[Opening Passage provided section]

Spotlight on… Nneka Emenyonu

    Nneka Emenyonu, Dr.PH., M.P.H., Project Director in Infectious Diseases at the San Francisco General Hospital  As told to URBAN ARCH Admin Core staff, March 2020

    Tell us more about your academic and research background. What led you into the public health world, more specifically, to Uganda where you have been directing multiple studies on HIV, tuberculosis, and substance use?

    I grew up in Nigeria and then came to the US and went to Oberlin College. I completed an undergraduate degree in biology and worked post-grad in a lab where we conducted food outbreak investigations, which I think was my first introduction to public health. Then I became further interested in the field and received an MPH from Johns Hopkins University. After graduating, I started working at UCSF doing breast cancer research. Then there was an opening for a position in Uganda, and I really wanted my daughter who was about one-and-a-half at the time to have the same experience I had growing up in Africa. Even though it wasn’t Nigeria, my home country, it was an opportunity to move to Africa and have my daughter grow up in an environment similar to the experience I had. So, we packed our bags and moved! She was two or two-and-a-half when we arrived in Uganda.

    When we arrived, it was the very beginning of PEPFAR. Free medications weren’t available at the time in HIV clinics in Uganda. We arrived when much policy change was happening, and HIV medications were becoming available in the clinics. It was a really exciting time to be in Africa as HIV treatment was finally available. What started in 2003 or 2004 as “Oh I’ll go for a couple of years” turned into about 7 years in the country, and I’ve continued to work in Uganda since then. While I was in Uganda, I became more and more passionate about the work I was doing and enrolled in a DrPH program at UNC Chapel Hill. So, I was traveling back and forth between North Carolina and Uganda, taking online classes from 2 AM to 5 AM on weekdays and then working during the day. It was pretty interesting. That was my path to Uganda. I love working there. I love the people and the work. Every day there is a new challenge, so it keeps you on your toes.

[Closing Passage provided section]

--- What this exercise asks ---
1. According to the interview with Nneka Emenyonu, from which institution did she receive her MPH?
2. Condense the paragraph of the interview with Nneka Emenyonu that begins "When we arrived, it was the very beginning of PEPFAR" into a bulleted list that keeps its main facts.
3. Rewrite the interview with Nneka Emenyonu from "Nneka Emenyonu, Dr.PH., M.P.H., Project" up to and including "and substance use?", replacing "tuberculosis" with "TB".
Rely solely on the interview with Nneka Emenyonu for this work.

[Opening Excerpted records section]

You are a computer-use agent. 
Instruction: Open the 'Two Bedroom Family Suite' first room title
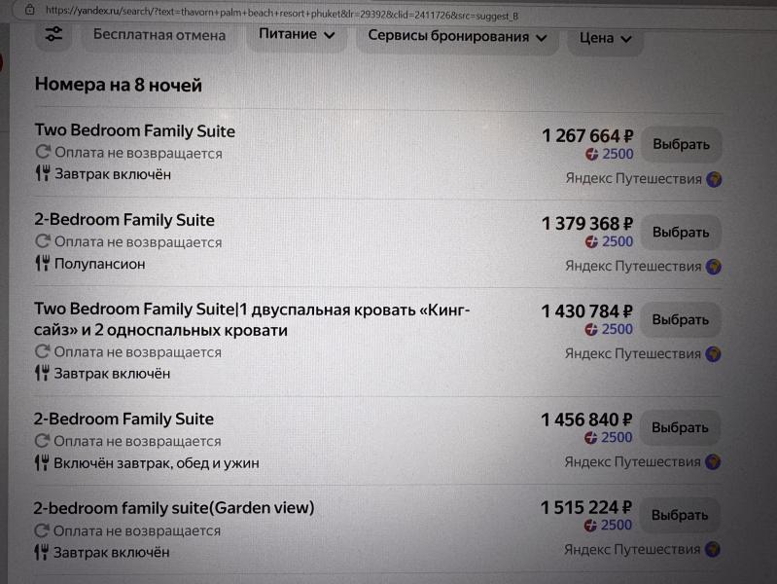click(x=134, y=131)
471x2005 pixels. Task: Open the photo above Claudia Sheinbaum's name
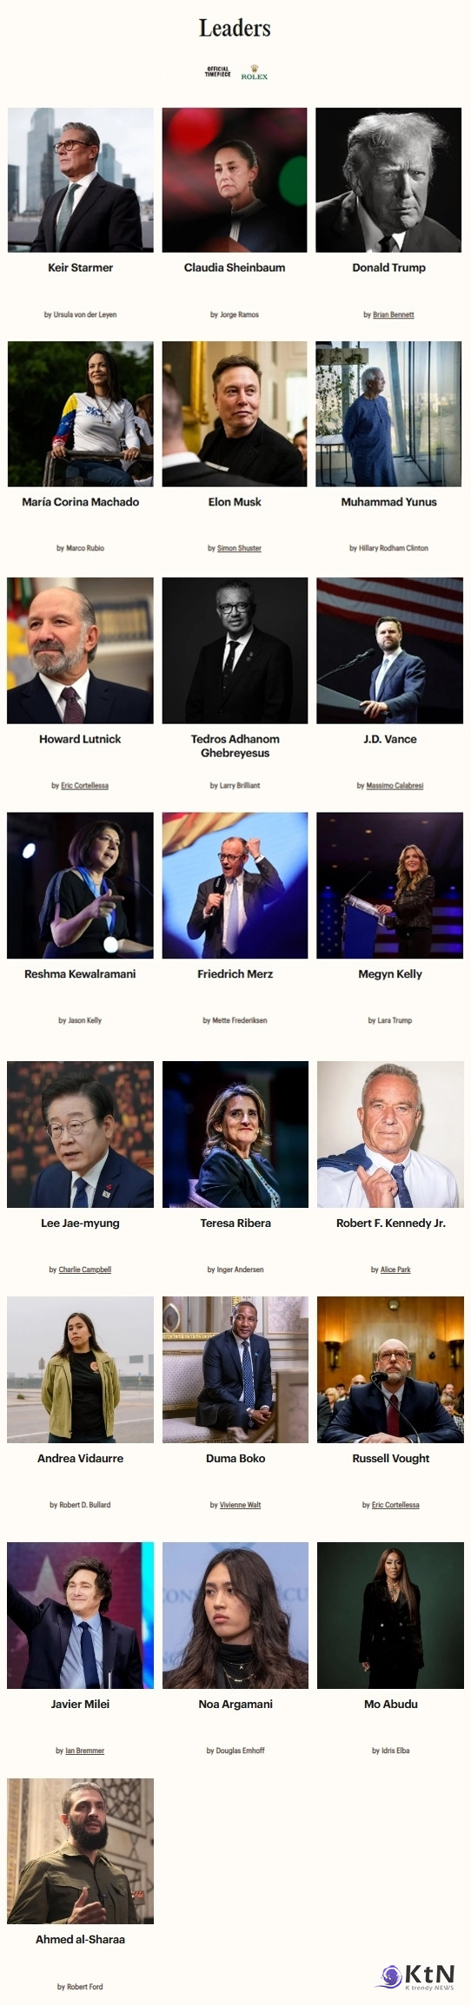[x=235, y=180]
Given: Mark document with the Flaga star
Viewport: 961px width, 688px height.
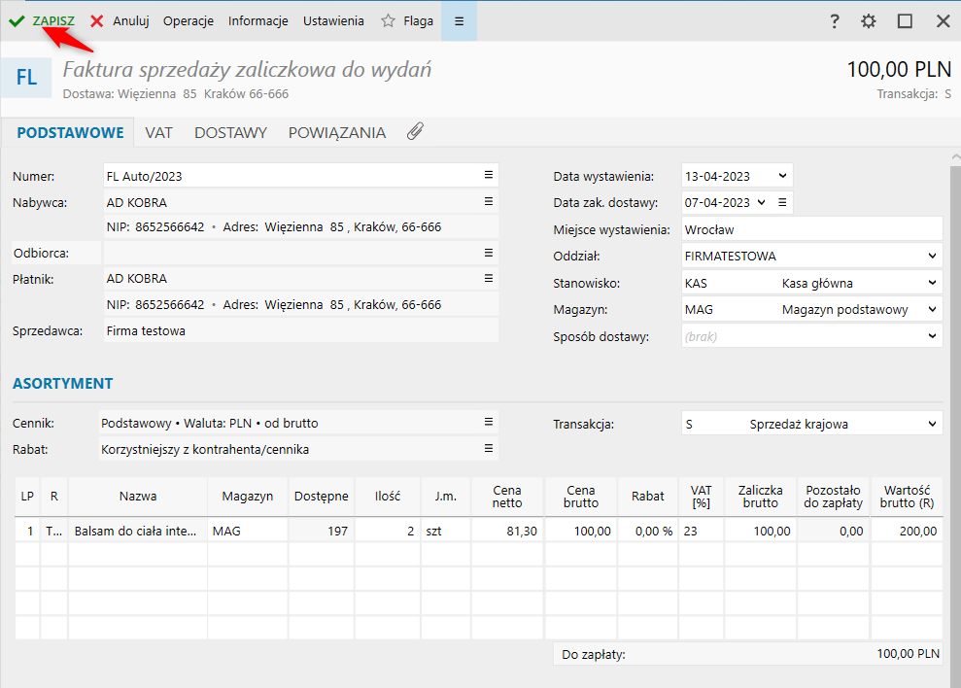Looking at the screenshot, I should (407, 20).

[Closing Excerpted records section]

--- Task solutions ---
1. Johns Hopkins University.

2.
- Her arrival in Uganda came at the very beginning of PEPFAR, when free medications were not yet available in HIV clinics.
- Policy was changing, and HIV medications were becoming available in clinics, which made it an exciting time to be in Africa.
- A planned stay of a couple of years, begun in 2003 or 2004, became about 7 years, and she has kept working in Uganda since.
- While there, she enrolled in a DrPH program at UNC Chapel Hill. She traveled between North Carolina and Uganda, took online classes from 2 AM to 5 AM on weekdays and worked during the day.
- She loves the people and the work in Uganda, where every day brings a new challenge.

3.
Nneka Emenyonu, Dr.PH., M.P.H., Project Director in Infectious Diseases at the San Francisco General Hospital  As told to URBAN ARCH Admin Core staff, March 2020

    Tell us more about your academic and research background. What led you into the public health world, more specifically, to Uganda where you have been directing multiple studies on HIV, TB, and substance use?